## AVAILABLE DATA
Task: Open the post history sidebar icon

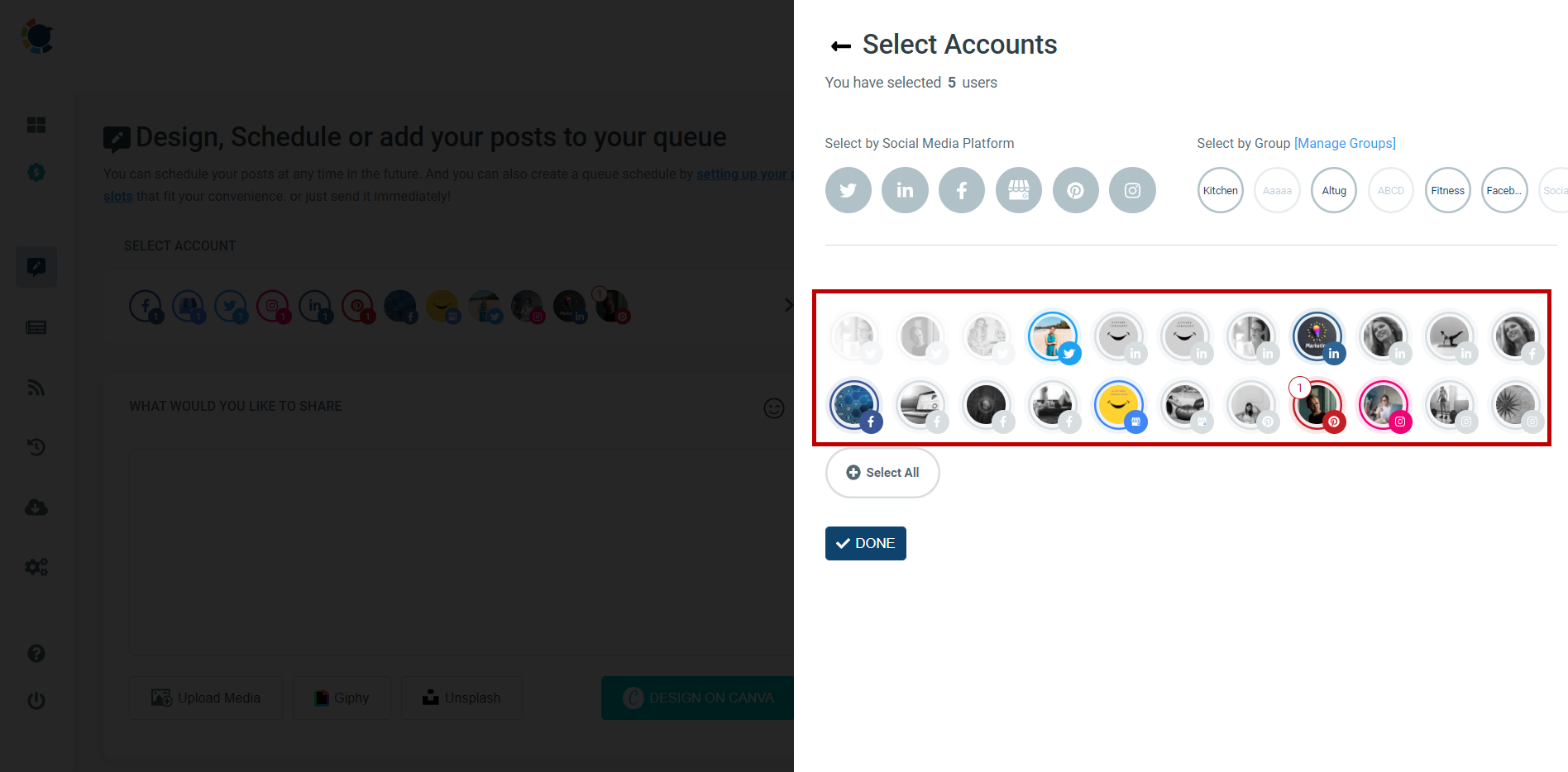Action: click(36, 447)
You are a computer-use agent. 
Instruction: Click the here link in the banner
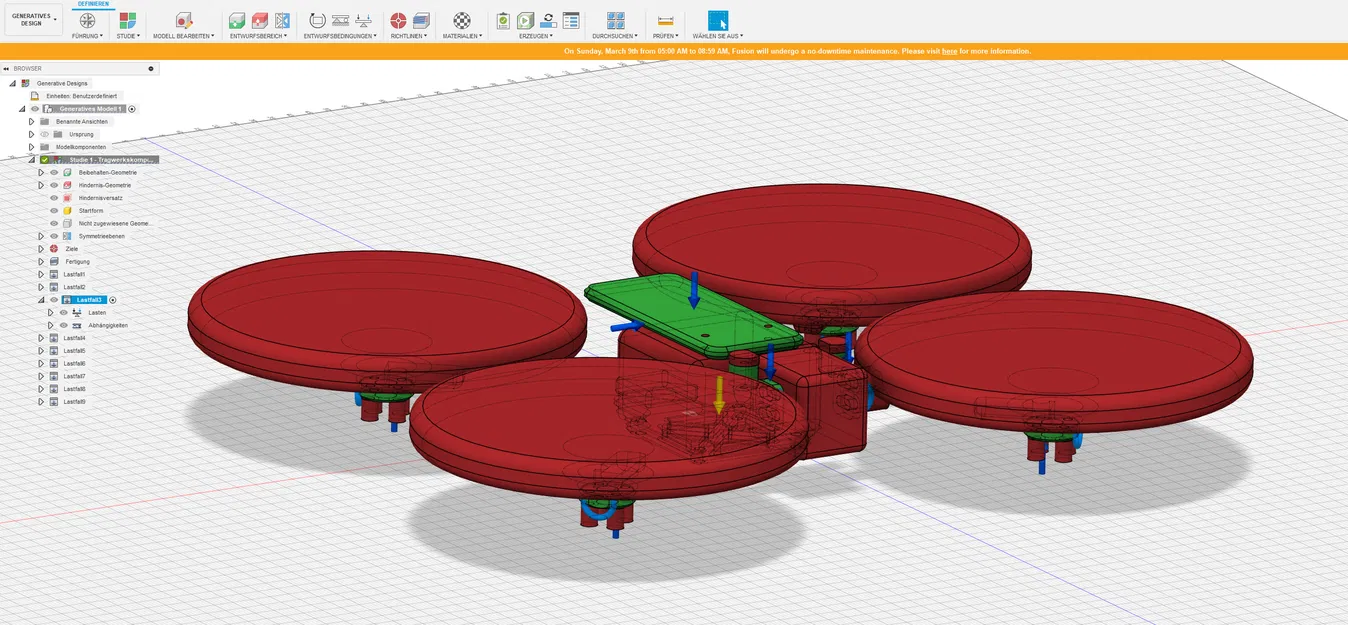click(948, 50)

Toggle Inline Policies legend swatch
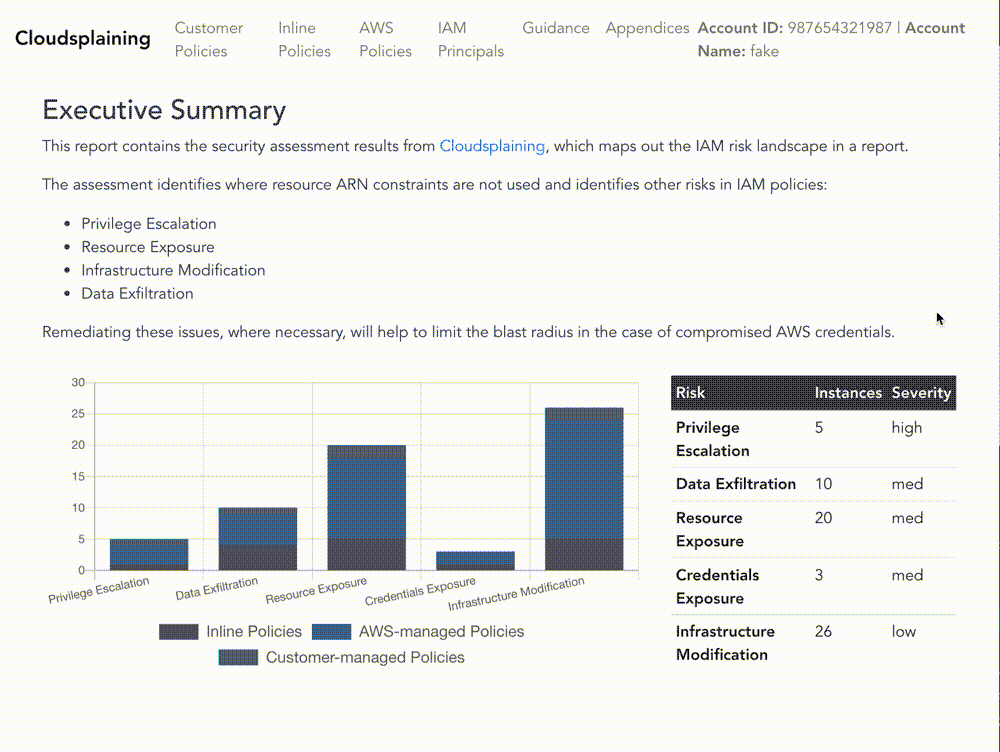[x=179, y=632]
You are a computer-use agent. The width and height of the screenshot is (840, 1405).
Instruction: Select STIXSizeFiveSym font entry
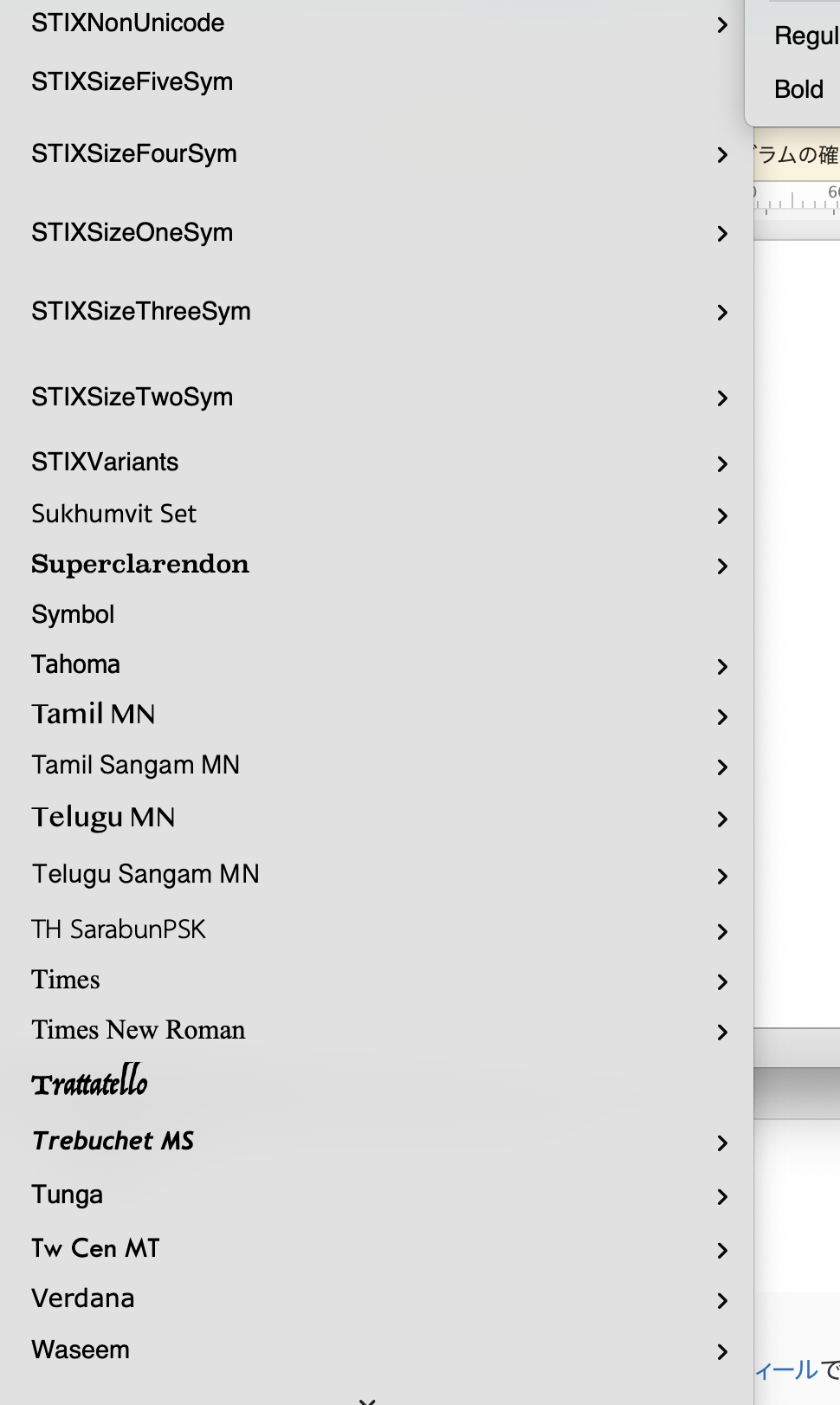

## WORK INSTRUCTION
Only the lines from the one that contains "You are a computer-use agent. The" through the last line of the records may appear in the answer, retyped exactly and with no pictures.

## RESULT BELOW
You are a computer-use agent. The width and height of the screenshot is (840, 1405).
Instruction: Select STIXSizeFiveSym font entry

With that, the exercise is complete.